What breaks if the WAN fails. The service link is down. Impact:
- Existing EC2 instances keep running.
- EBS volumes remain attached and readable/writable.
- LGW traffic to/from on-prem continues.
- Cannot launch new instances (control plane paused).
- Cannot change security groups, create new IAM resources, etc.
- CloudWatch metrics buffer locally and flush when link returns.
- RDS keeps serving reads and writes; backups queue locally and flush when link returns.
For the warehouse, this is exactly the failure-mode goal: robots keep running during WAN outages; the control-plane pause isn’t customer-facing.
Deployment model. Same Infrastructure-as-Code as the cloud. CloudFormation and Terraform have Outposts-aware resources. A CI pipeline deploys WMS updates to Outposts-subnet ECS tasks identically to how it deploys to Region-subnet ECS tasks, the only differences are the subnet ID and the Auto Scaling capacity-provider config.
A worked site rollout
Manchester North pilot site:
- Month 1: design. Capacity sizing (how many m5s, how much EBS, how much local S3), network plan (LGW peering, service link path via Direct Connect to London, backup ISP for service link), power/cooling review with the warehouse operations team.
- Month 2: order placed with AWS. 42U rack, specific instance-type slots, specific EBS TiB.
- Month 3-4: AWS ships, installs, commissions. Customer-side: pre-provision power, cooling, network drops.
- Month 5: Outpost online. Cut over WMS workload from local VMware to Outposts-hosted EC2. Parallel run for two weeks.
- Month 6: decommission old VMware; reclaim rack space.
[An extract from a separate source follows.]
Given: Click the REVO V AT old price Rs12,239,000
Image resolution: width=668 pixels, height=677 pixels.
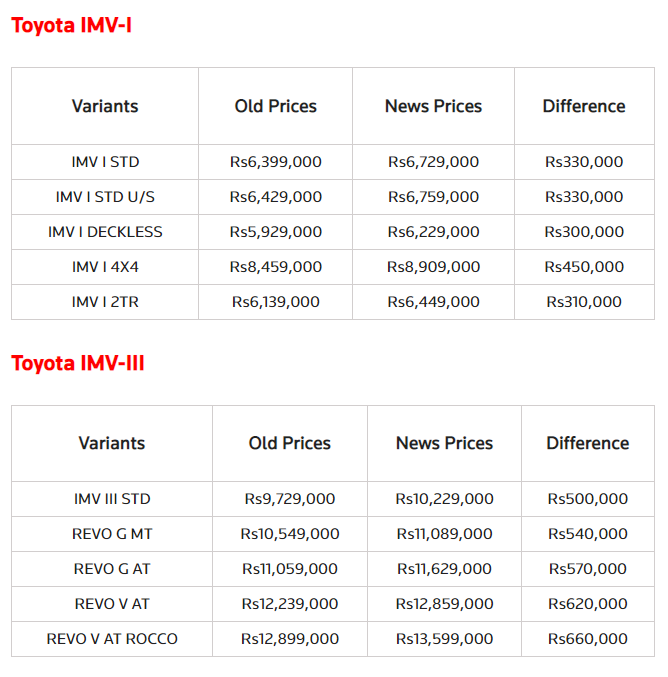Looking at the screenshot, I should pyautogui.click(x=290, y=604).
Two years later: four more centres follow the pattern. Site teams stop patching servers; AWS deals with hardware failures by shipping replacement components. The uniform pipeline from cloud to edge means new features ship to all five sites in one deploy.
What’s worth remembering
- Outposts is AWS-managed hardware on your floor. AWS ships, installs, patches, replaces. Customer provides rack space, power, cooling, network uplink. The operational-sameness story is the product.
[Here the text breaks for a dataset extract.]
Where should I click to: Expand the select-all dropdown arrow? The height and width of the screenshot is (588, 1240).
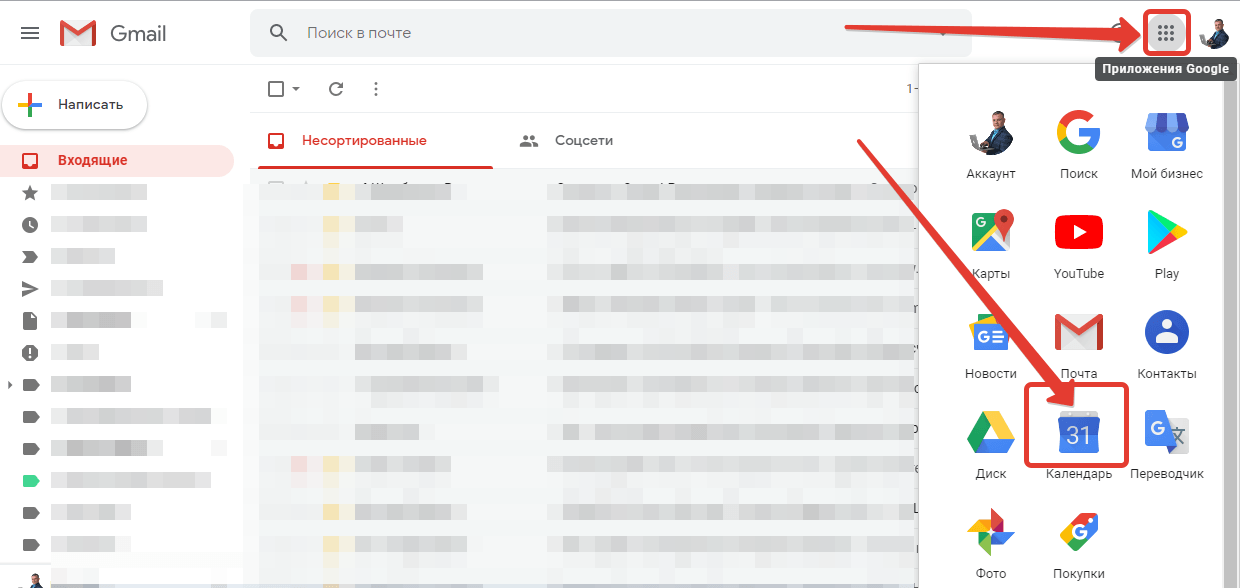[x=296, y=89]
- Latency is the reason, not cost. Outposts is expensive. Use it when sub-10ms latency or data-locality requires on-prem compute with the cloud API model.
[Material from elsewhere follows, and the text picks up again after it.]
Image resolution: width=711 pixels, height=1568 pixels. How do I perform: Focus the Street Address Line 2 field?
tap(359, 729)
- LGW keeps you alive when the WAN fails. Data-plane traffic via LGW survives service-link outages. Control-plane pauses; nothing already running stops.
- Subset of AWS services. EC2, EBS, S3 (limited), RDS, ECS, EKS, ALB. No Lambda on Outposts, no DynamoDB, no most of the managed services. Design workloads around what’s available.
- Same APIs, same IaC.
aws ec2 run-instances --subnet subnet-outpost. CloudFormation understands Outposts. The deployment pipeline doesn’t fork for edge. - Single-rack = single-AZ. No multi-AZ on a single Outpost. For HA, multiple Outposts in the same site, or failover to parent-Region for degraded service.
- Three-year subscription, big fixed cost. Capex-shaped commitment. Compare against the total cost of running on-prem alternatives including staff and downtime.
- Outposts Servers for smaller sites. 1U or 2U form factor for sites that don’t need a rack. Same model, smaller scale, smaller bill.
AWS on the warehouse floor, without the warehouse team becoming AWS experts. The robots keep running when the fibre drops; the WMS patches itself overnight as part of routine cloud deploys; the site team focuses on operations, not infrastructure. The million-pound rack earns its keep by doing the job the cloud can’t, being in the same building as the machines it’s controlling.